-- START Records for the task --
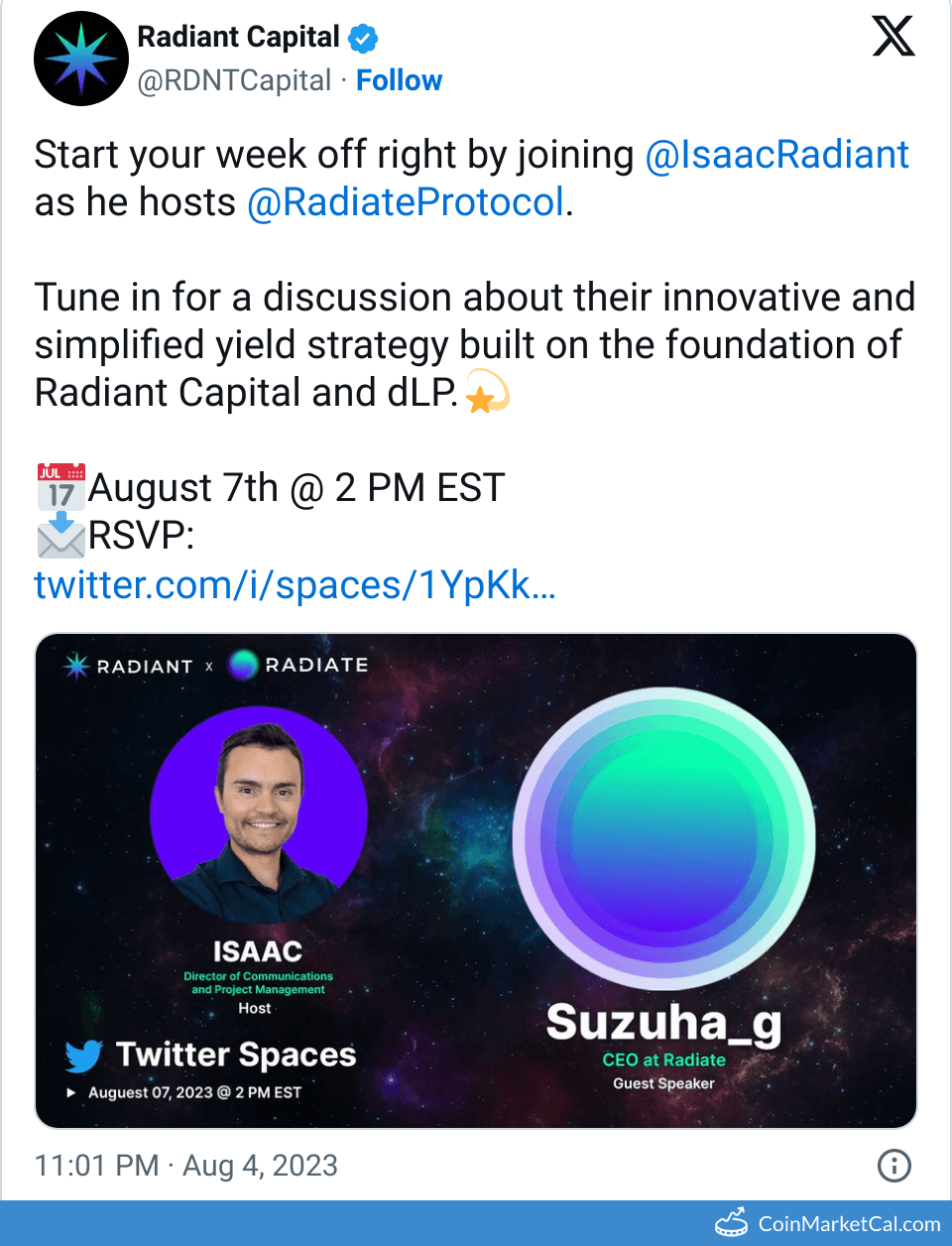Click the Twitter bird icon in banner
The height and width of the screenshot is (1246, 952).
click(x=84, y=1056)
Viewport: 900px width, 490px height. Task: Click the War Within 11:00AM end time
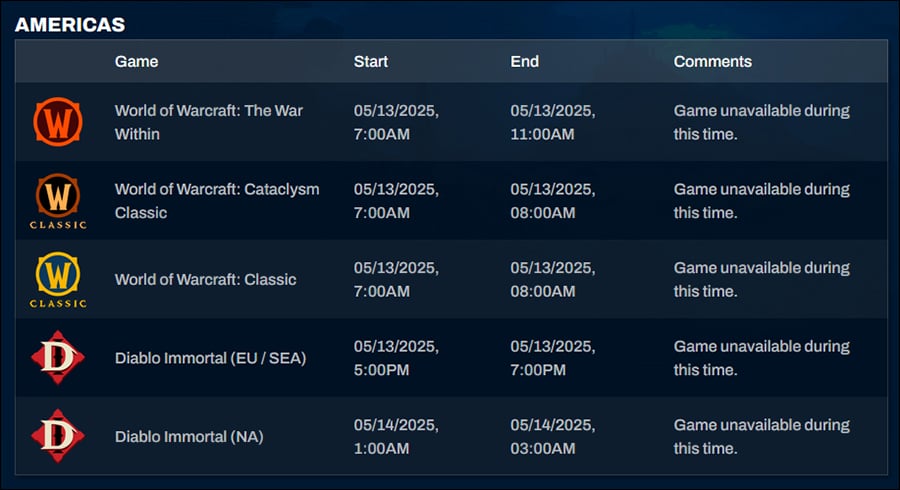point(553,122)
-- END Records for the task --
-- START Records for the task --
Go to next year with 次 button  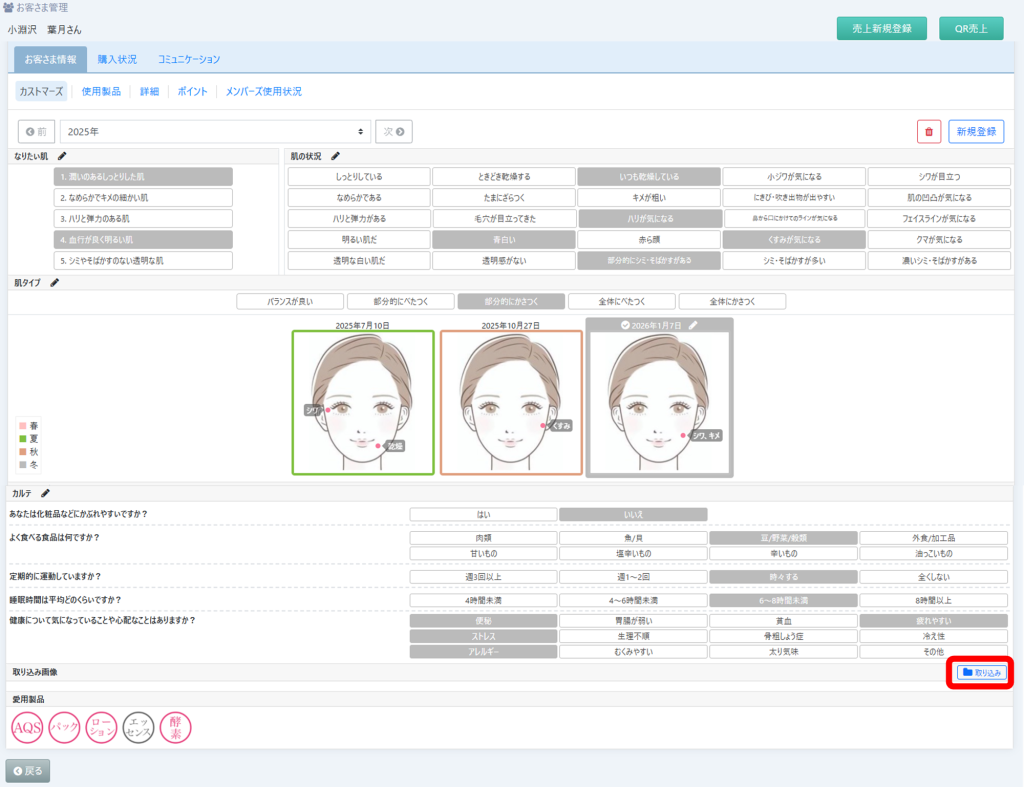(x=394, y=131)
-- END Records for the task --
-- START Records for the task --
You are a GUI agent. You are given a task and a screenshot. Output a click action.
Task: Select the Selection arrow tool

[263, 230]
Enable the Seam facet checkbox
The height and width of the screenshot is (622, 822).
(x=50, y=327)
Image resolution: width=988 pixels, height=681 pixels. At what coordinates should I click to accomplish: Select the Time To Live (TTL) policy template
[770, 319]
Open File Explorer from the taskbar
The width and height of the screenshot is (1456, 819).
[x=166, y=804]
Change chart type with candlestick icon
-- END Records for the task --
▶ _Stated exercise_
Please lay out the entries as a JSON list of strings, one string per line. Begin at the line that has "Click the Twitter bird icon in banner", stop after the line that has "point(553,122)", and leave out the pictures and any blank lines.

▶ _Exercise response_
[
  "Click the Twitter bird icon in banner",
  "The height and width of the screenshot is (1246, 952).",
  "click(x=84, y=1056)",
  "Viewport: 900px width, 490px height. Task: Click the War Within 11:00AM end time",
  "point(553,122)"
]